Stone-Free Gallbladder Disease Commonly Misdiagnosed

Cathy, a 62-year-old California housewife, complained endlessly about her digestive symptoms — she was nauseous, had gas, bloating and frequent pain in the upper right side and middle of her abdomen. Much to her embarrassment, Cathy also found herself burping a great deal. Her discomfort prompted her to see a gastroenterologist who ordered blood work, abdominal scans and ultrasounds of her gallbladder and liver. The tests showed no abnormalities so the doctor sent her on her way. However, the tests were wrong… Cathy did have gallbladder disease.

Gallbladder problems are extremely common, affecting more than 20 million Americans each year. The classic description of a gallbladder patient is “4F”: fertile, fat, female and forty — it sounds sexist for sure, but it’s true that twice as many women as men develop gallstones, and patients are often overweight, and middle-aged or older.

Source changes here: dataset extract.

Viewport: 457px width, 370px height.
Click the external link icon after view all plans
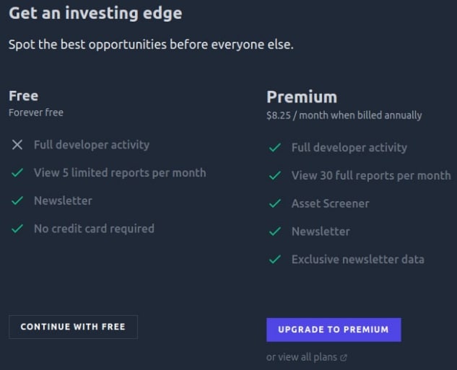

As for Cathy, she ended up in the office of naturopathic physician Mark Stengler, ND, who specializes in natural approaches to treating illness. Dr. Stengler says that Cathy’s belching was an immediate indication that she was suffering some kind of digestive imbalance — and the fact that she was overweight, plus her description of symptoms and her lifestyle, made him think that she probably did have a gallbladder problem. The only part of Cathy’s story that didn’t fit neatly into the profile was that unlike nearly all other gallbladder disease patients, she didn’t have digestive distress after eating fatty foods. But when Cathy mentioned that she’d taken synthetic hormone replacement therapy (HRT) for several years, it heightened his suspicion. Studies have linked HRT with an increased risk of gallstones.

A COMMON PROBLEM

The gallbladder, which sits adjacent to the liver, acts as a storage unit for the bile made by the liver, which gets sent out to help digest fatty foods. Bile emulsifies fat, helps with the absorption of fat-soluble vitamins and helps the gastrointestinal tract reabsorb cholesterol. However in people who eat an excessively fatty diet or who have gastrointestinal issues, including irritable bowel syndrome or gastritis, and especially in those who often use proton pump inhibitors, the bile can concentrate and thicken. The bile duct or gallbladder may then become inflamed and painful. An ultrasound revealed that while she didn’t have gallstones that this was indeed what triggered Cathy’s digestive difficulties — and, Dr. Stengler told me, thickened, sludgy bile is not uncommon.

Given that Cathy had just had extensive testing, Dr. Stengler decided to start her immediately on therapeutic treatment to see how she would respond. Dr. Stengler told her to eliminate fried foods and reduce her intake of sweets, which would take off weight. He also prescribed a whey meal replacement protein powder that she drank for breakfast as a simple way to reduce calories and replace carbs with protein. To improve her digestion, Dr. Stengler gave Cathy a supplement of bile acids — similar to those produced by the gallbladder — to take with each meal, in order to support what the gallbladder was unable to do at that moment. Finally, he gave her the homeopathic remedy Cinchona officinalis (China), advised for people prone to belching because of gallbladder problems.

THE RESULTS

Cathy carefully followed Dr. Stengler’s treatment plan and she improved quickly. In just one month, she described her symptoms as mostly better and her belching was now “very occasional.” Eighteen months later, Cathy’s gallbladder issues are nearly gone. She continues to watch her diet carefully, both to protect her gallbladder and to keep her weight in line. Dr. Stengler told Cathy she could discontinue taking the bile acid supplement.

Dr. Stengler says he is disturbed that doctors, such as the one Cathy had seen, don’t pay much attention to symptoms that point to sub-optimal functioning gallbladders — although the usual tests do not show sluggish bile flow, having symptoms of poor digestion make it a strong possibility even in the face of negative test results, especially for people who have risk factors. These include being overweight, having a diet of fatty foods and processed foods, and, for women, having high estrogen levels (such as in pregnancy). High stress levels can also cause gallbladder problems, as can rapid weight loss.

As seen by Cathy’s experience, gallbladder disease responds well to natural treatment. It is important to consider possible food allergies and sensitivities, which some experts believe cause inflammation and swelling of the bile duct. Trigger foods are most often eggs, pork and onions, as well as chicken and turkey, citrus fruits and juices, milk, coffee, corn, beans and nuts.  A high-fiber diet is most helpful for promoting  gallbladder health, says Dr. Stengler, and indeed vegetarians are known to be at lower risk for developing gallstones, which underscores the importance of eating plenty of fruits, vegetables, whole grains and oat bran. In addition, certain foods are known to improve bile flow. These include beets, fresh artichokes, organic dandelion greens and olive oil. Flaxseeds help reduce inflammation in the gallbladder and are easy to add to the diet in juices, salads or by using flaxseed oil in salad dressing.